ウディ・アレンはとにかくいつも〜〜〜のウディ・アレンなので、奥さんとは熟年離婚しそうだし、若い女の子には不毛なアタックをしてるし、みたいな感じ。見てて落ち着く。
一方どこぞの裕福な眼科医さんは、陰りひとつない理想的な家庭を持ちつつも、じつは不倫相手がいて奥さんとの離婚を迫られてる状況。どうしても幸せな家庭を守りたい彼は、殺し屋に依頼して不倫相手を殺害。しかし罪悪感に苛まれ……、みたいな感じ。
ちょっとダークだけど、見慣れたウディ・アレン映画のトーンで進んでいきます。が、お、おう、そんな終わり方をするのか…。皮肉が強烈…。
この映画は非常に怖いです。いつものウディ・アレン映画っぽいタッチだから余計に怖い。例えるならば、よくこの例えを出してしまいますが、藤子・F・不二雄が「ドラえもん」のタッチで描いたえらくシニカルな短編を読んだ時のような感覚。あの絵で、人死ぬんか…。みたいな。
テーマとしては2005年の「マッチポイント」と全く同じと言ってもいいような内容でありながら、あっちはウディ・アレンの出演もなく、いかにもウディ・アレン的「ではない」タッチで撮られた作品のため、ぎりぎりエンタメとして成立する作品。
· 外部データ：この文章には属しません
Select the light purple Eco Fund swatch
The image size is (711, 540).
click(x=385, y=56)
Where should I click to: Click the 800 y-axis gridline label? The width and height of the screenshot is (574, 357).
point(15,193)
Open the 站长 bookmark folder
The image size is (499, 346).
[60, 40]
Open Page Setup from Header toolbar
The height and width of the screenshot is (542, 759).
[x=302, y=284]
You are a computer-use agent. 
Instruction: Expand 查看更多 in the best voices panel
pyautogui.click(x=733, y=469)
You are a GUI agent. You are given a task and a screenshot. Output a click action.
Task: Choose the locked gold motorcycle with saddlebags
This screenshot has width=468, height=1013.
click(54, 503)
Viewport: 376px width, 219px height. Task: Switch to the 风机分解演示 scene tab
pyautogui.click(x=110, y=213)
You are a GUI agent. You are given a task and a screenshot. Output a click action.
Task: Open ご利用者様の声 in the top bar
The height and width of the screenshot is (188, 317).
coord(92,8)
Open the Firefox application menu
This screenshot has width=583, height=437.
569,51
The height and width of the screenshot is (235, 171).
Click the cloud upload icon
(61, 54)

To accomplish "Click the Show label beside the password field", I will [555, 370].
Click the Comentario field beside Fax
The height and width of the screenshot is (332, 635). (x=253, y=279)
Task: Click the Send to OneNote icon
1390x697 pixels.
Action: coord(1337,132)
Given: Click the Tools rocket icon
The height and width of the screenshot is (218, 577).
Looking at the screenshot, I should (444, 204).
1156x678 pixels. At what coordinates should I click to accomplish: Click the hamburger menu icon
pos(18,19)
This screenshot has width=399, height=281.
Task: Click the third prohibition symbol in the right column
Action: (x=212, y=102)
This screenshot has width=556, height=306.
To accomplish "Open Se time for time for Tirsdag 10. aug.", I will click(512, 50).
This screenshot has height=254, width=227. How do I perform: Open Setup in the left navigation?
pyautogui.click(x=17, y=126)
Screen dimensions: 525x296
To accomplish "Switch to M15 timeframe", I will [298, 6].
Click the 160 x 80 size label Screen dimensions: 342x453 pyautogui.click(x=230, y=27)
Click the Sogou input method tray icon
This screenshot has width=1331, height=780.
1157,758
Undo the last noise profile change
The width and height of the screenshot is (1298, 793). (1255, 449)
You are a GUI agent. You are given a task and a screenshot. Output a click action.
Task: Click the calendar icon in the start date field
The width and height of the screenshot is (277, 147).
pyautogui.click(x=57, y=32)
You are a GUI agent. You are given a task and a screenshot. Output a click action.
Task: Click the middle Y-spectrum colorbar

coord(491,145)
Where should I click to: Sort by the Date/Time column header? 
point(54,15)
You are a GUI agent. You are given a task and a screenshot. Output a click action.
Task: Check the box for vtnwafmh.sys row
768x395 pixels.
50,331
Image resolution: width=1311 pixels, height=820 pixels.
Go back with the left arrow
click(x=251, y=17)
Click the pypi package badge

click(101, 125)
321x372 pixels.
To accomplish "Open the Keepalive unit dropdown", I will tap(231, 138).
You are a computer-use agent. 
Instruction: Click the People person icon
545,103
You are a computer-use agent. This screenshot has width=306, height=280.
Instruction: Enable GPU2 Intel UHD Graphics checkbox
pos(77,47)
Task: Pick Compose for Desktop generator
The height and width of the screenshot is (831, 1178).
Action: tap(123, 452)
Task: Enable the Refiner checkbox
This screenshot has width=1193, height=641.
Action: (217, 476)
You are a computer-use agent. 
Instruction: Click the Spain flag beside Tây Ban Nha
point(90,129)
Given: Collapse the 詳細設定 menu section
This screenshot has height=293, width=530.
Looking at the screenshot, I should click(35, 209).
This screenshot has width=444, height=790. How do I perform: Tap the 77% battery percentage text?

こちらは、成立しない作品(笑)
いやまあ、すげえ映画だなって感じで呆然としちゃいました。
はみ出し雑感
ミア・ファロー出てます。ウディ・アレン作品内外問わず、いまのところ一番好きなミア・ファローかも。可愛い。「アニー・ホール」などでのダイアン・キートン的な魅力がある。
殺されてしまう不倫相手を演じるのは、ドラマ「SMASH」でアイリーン役を演じていたアンジェリカ・ヒューストン。消したくなるのも分かるわ、って感じのヒステリックな女性を演じていらっしゃいます。
のちの「マッチポイント」に繋がるシーン「暗闇に司祭登場」が怖い。
幼少期に暮らした家を訪れるとそこには……という展開は「アニー・ホール」そのまま。いつものタッチでさりげなくファンタジーが入るの、好き。